Though I quickly grew to love Iron Maiden, it was the more extreme songs like Circle Of The Tyrants that were really grabbing my interest. The problem was, there were so few of those kinds of videos to sample, and I did not know anyone who could guide me down that heavier path. As a youth my friends would expose me to new bands, but I didn’t know any metal heads at the time. That changed early in the following year. There was a guy named Jason that I had some classes with. He had longer hair and we became friends. My friend Pat and I started hanging out at his house. His room was decked out with all sorts of metal posters and hand drawn logos on large pieces of paper. I told him how I had recently been getting into metal but wanted to hear more heavy, aggressive stuff. He went to his drawer of cassettes and handed me a copy of Metallica’s Master Of Puppets. This would turn out to be one of the more significant single moments of my life. From that time forward I began stepping off the path of conformity and into the unknown. To this day that album is still my favorite, and in my opinion, the finest metal album of all time. Apparently my opinion is not in the minority, either, as nearly every poll over the last twenty years or so ranks that album as #1 in the metal genre. It’s easy to ignore Metallica these days as they have become a joke, but that should not negate their groundbreaking ’80s work. The songs on Master Of Puppets, while being 30 years old, still represent well in 2016, as any truly great piece of art transcends time and people’s evolving tastes.

Shortly after my exposure to Master Of Puppets I started to change. I gained more confidence, became more intolerant of oppressing social standards, and realized that my life was my own to do with what I pleased and blaze my own path away from the beaten one of the majority of blind followers appeasing other people’s standards and expectations. I started growing my hair long, not because I necessarily wanted to rebel, but because I liked the way it looked. That goes the same for getting my ear pierced. In the late ’80s/early ’90s in Billings, Montana, such a change was much more rebellious than it is now. That look made it more difficult to find a good job, and there was a certain prejudice that came with it, as many people looked down at such people. Of course all that did was make me more defiant and unapologetic being the person that I wanted to be.

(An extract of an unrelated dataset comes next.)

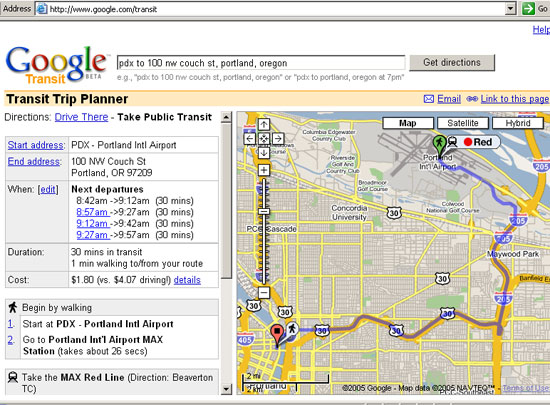
Task: Pan the map down with arrow button
Action: (x=264, y=153)
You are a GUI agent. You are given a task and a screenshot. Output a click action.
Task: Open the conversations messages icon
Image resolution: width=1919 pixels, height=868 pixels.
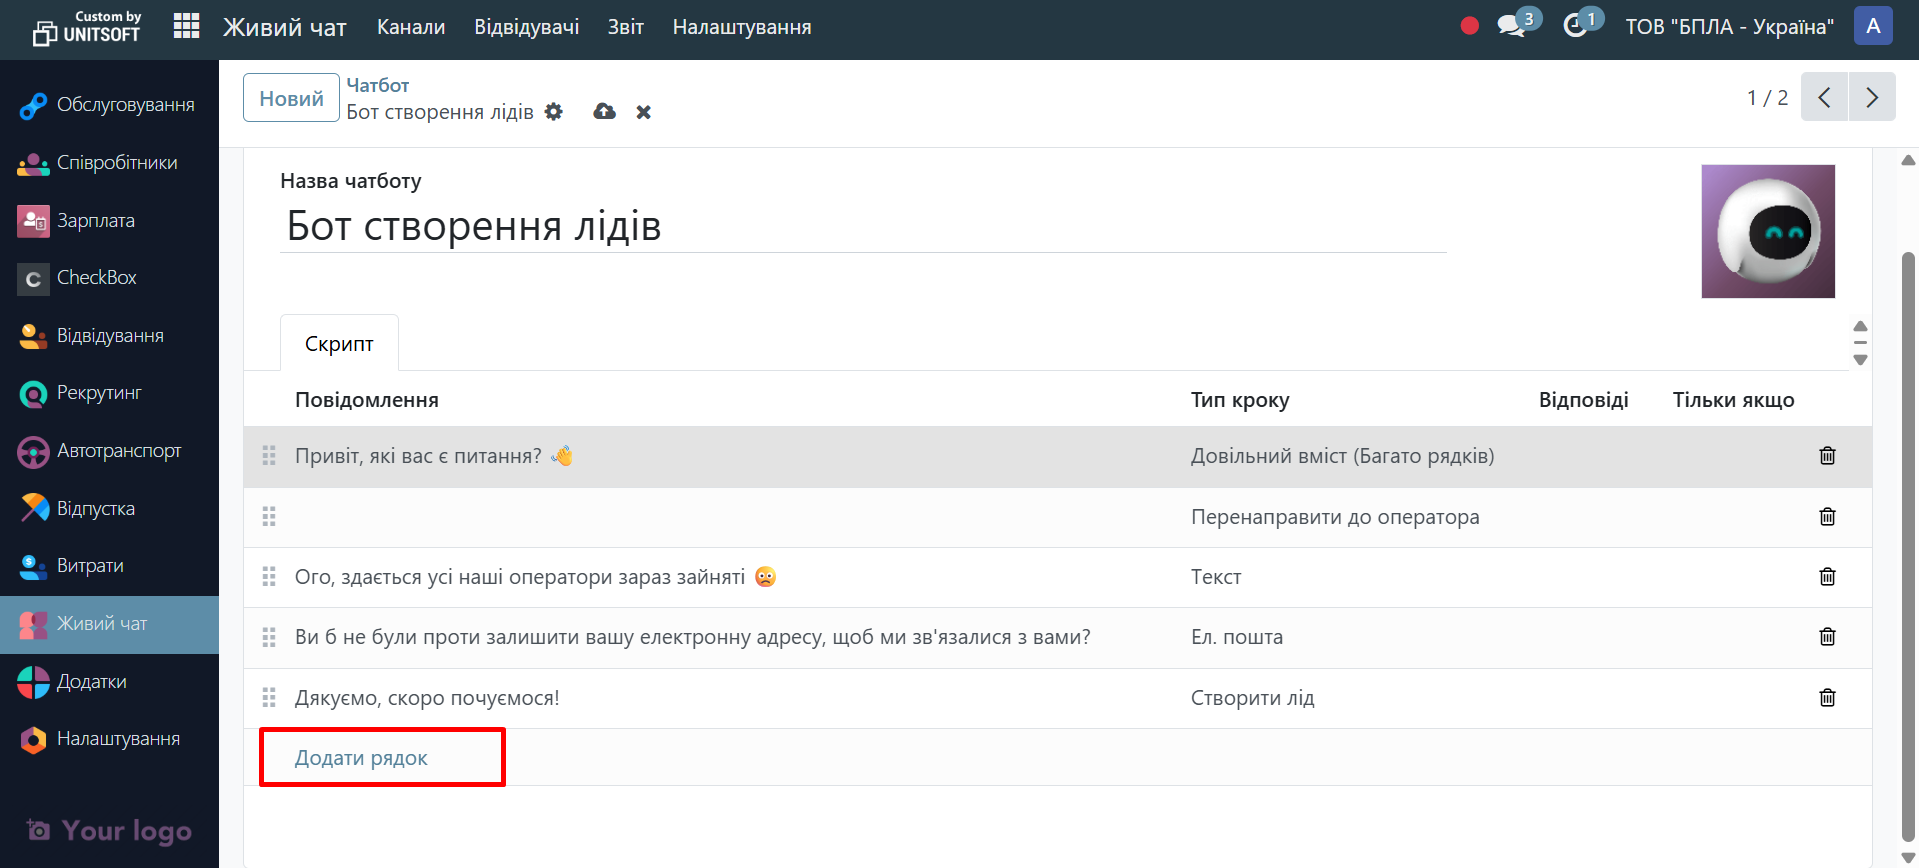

Here I am in May of 1990, playing a show, three years after I started growing my hair (don't ask why it's curly).

That summer my friends and I formed a joke band called Plasttica and videotaped ourselves dorking out playing plywood guitars. Embarrassing now, but still funny. One day Pat’s dad asked a simple question, “Why don’t you learn how to play real guitars?” This set off light bulbs in our heads. Yeah, why not? This was the final piece of the puzzle to my life-altering transformation. I’m not going to go into the whole story of my experience in bands (another story for another time), but ultimately it took me off the college bound path in high school, gave me roughly twelve years of unique experiences, with dozens of songs to my name, about 100 shows under my belt, and 5 albums. My hair transformed over the years, too, as I went through periods of struggle to keep my long hair that was slowly falling out. I felt like I had every hair style under the sun before I finally got tired of looking like a freak and shaved my head for good. Today I may not have the classic look of a metal god, but in my head I will always have hair down to my ass. At age 46 I am more of a metalhead now than I have ever been. It’s the blood in my veins. Some may silently judge people like me and think it’s immature and silly, but I defiantly look back at them with my head held high and wonder why so many of my peers keep getting more lame and soft the older they get.